Reading passage:
^^^^^^^^^^^^^^^^

Why Allergy Shots Cannot Cause Weight Gain
Allergy shots do not cause weight gain. This is one of the clearest myth-debunks in allergy medicine because the mechanism simply does not exist. SCIT extracts contain dilute allergen proteins — grass pollen proteins, dust mite glycoproteins, cat dander allergens — suspended in saline solution. There are no steroids, no hormones, no lipids, no compounds that interact with appetite regulation, insulin signaling, adipocyte function, or fluid balance in any metabolically relevant way.
The confusion is almost entirely attributable to one source: corticosteroid injections. Medications like triamcinolone (Kenalog) and methylprednisolone (Depo-Medrol) are prescribed for severe allergy or asthma flares and are sometimes given at the same clinic visit as allergy shots. Corticosteroids cause weight gain through four well-documented mechanisms: increased appetite via hypothalamic glucocorticoid receptors, insulin resistance leading to higher circulating glucose and fat storage, sodium and water retention causing bloating and scale weight increase, and central fat redistribution (the Cushing-like pattern). A single depot steroid injection can produce weight-relevant effects lasting weeks.

^^^^^^^^^^^^^^^^

Stored items:
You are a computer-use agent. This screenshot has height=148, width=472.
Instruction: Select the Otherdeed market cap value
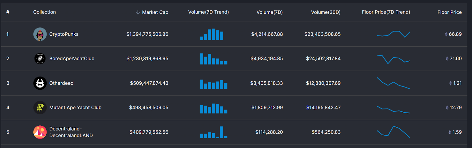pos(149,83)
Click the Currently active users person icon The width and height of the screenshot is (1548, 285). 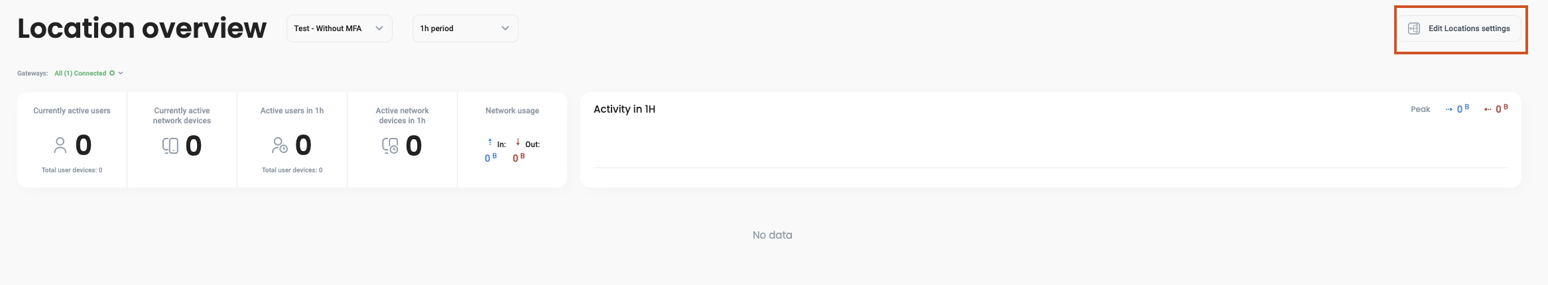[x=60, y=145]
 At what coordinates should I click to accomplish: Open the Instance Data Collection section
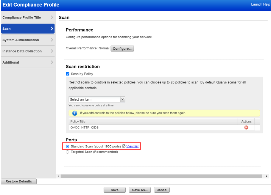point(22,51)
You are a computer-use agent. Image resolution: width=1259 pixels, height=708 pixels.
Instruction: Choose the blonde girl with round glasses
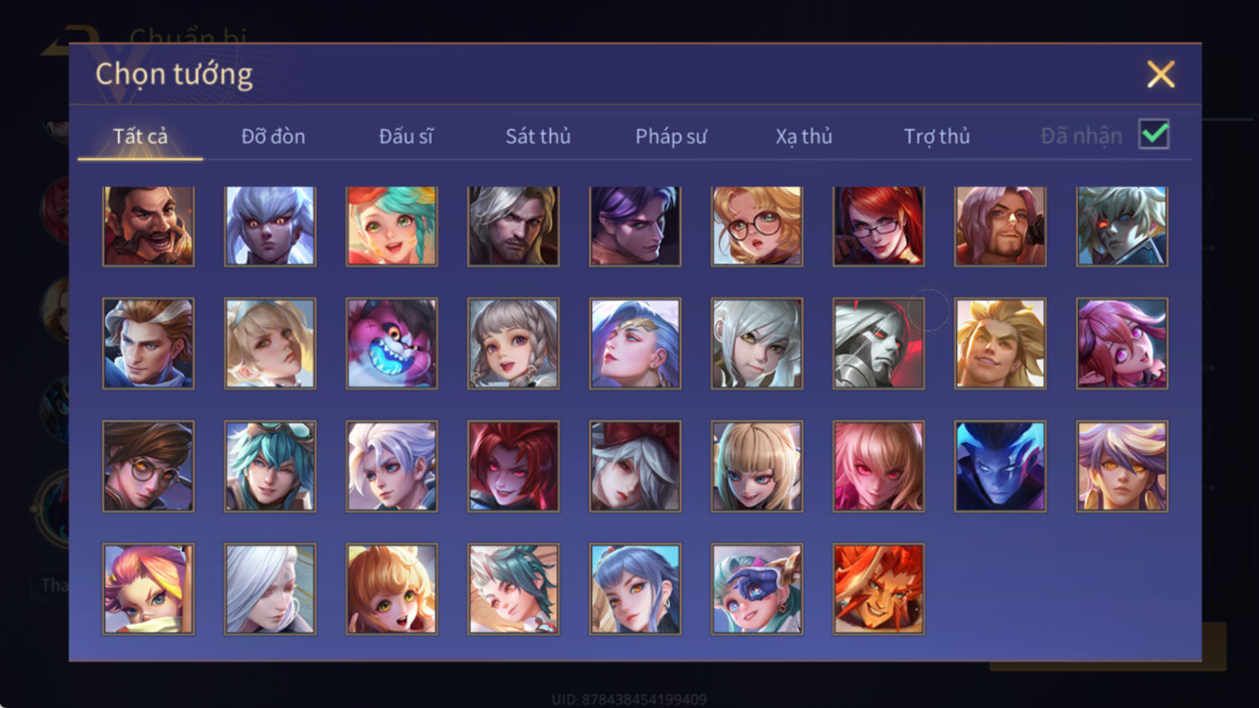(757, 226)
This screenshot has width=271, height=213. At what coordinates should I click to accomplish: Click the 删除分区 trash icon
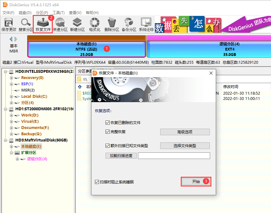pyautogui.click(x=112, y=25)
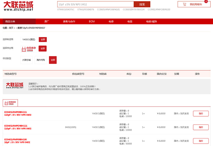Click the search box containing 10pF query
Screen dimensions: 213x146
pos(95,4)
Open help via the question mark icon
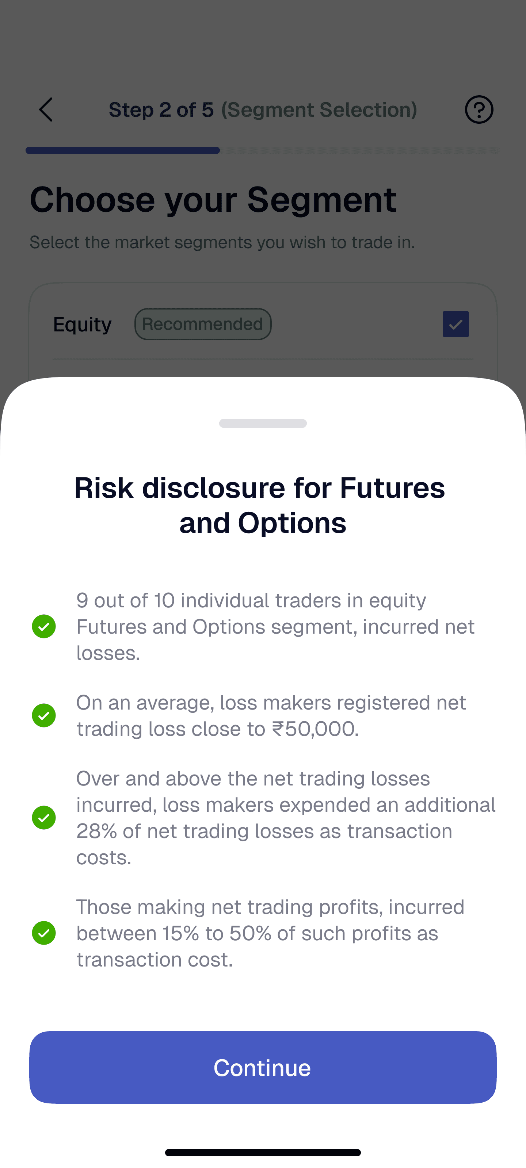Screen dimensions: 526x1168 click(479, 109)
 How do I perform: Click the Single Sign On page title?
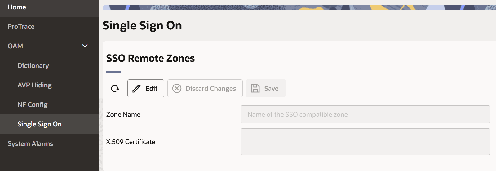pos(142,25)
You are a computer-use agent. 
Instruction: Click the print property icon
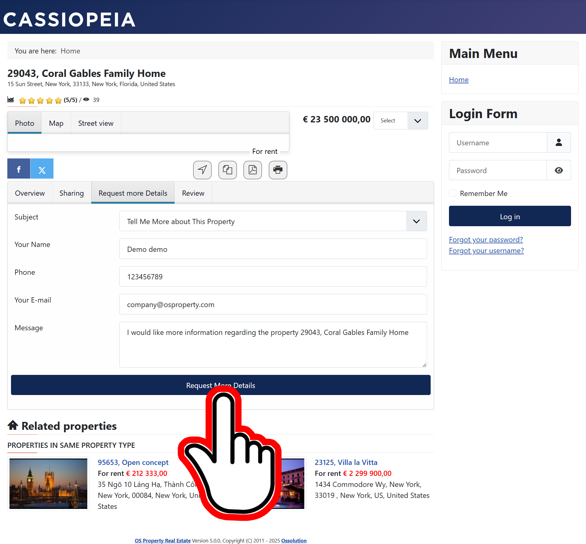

^^^^^^^^^^^^^^^^

Directions:
1. Using the passage on allergy shots, explain in one to three sentences why allergy shots cannot cause weight gain.
2. Summarize the passage on allergy shots in two sentences.
3. Return, word for word, everything in the passage on allergy shots from "Why Allergy Shots" down to "metabolically relevant way.".
Work from the passage on allergy shots alone.

Responses by item number:
1. Allergy shots cannot cause weight gain because no mechanism for it exists. SCIT extracts contain only dilute allergen proteins, such as grass pollen proteins, dust mite glycoproteins and cat dander allergens, suspended in saline. They contain no steroids, hormones, lipids or compounds that interact with appetite regulation, insulin signaling, adipocyte function or fluid balance in any metabolically relevant way.

2. Allergy shots do not cause weight gain, since their extracts hold only dilute allergen proteins in saline and nothing that affects appetite, insulin signaling, fat cells or fluid balance. The confusion comes almost entirely from corticosteroid injections, sometimes given at the same clinic visit, which cause weight gain through increased appetite, insulin resistance, sodium and water retention, and central fat redistribution, with effects from a single depot injection lasting weeks.

3.
Why Allergy Shots Cannot Cause Weight Gain
Allergy shots do not cause weight gain. This is one of the clearest myth-debunks in allergy medicine because the mechanism simply does not exist. SCIT extracts contain dilute allergen proteins — grass pollen proteins, dust mite glycoproteins, cat dander allergens — suspended in saline solution. There are no steroids, no hormones, no lipids, no compounds that interact with appetite regulation, insulin signaling, adipocyte function, or fluid balance in any metabolically relevant way.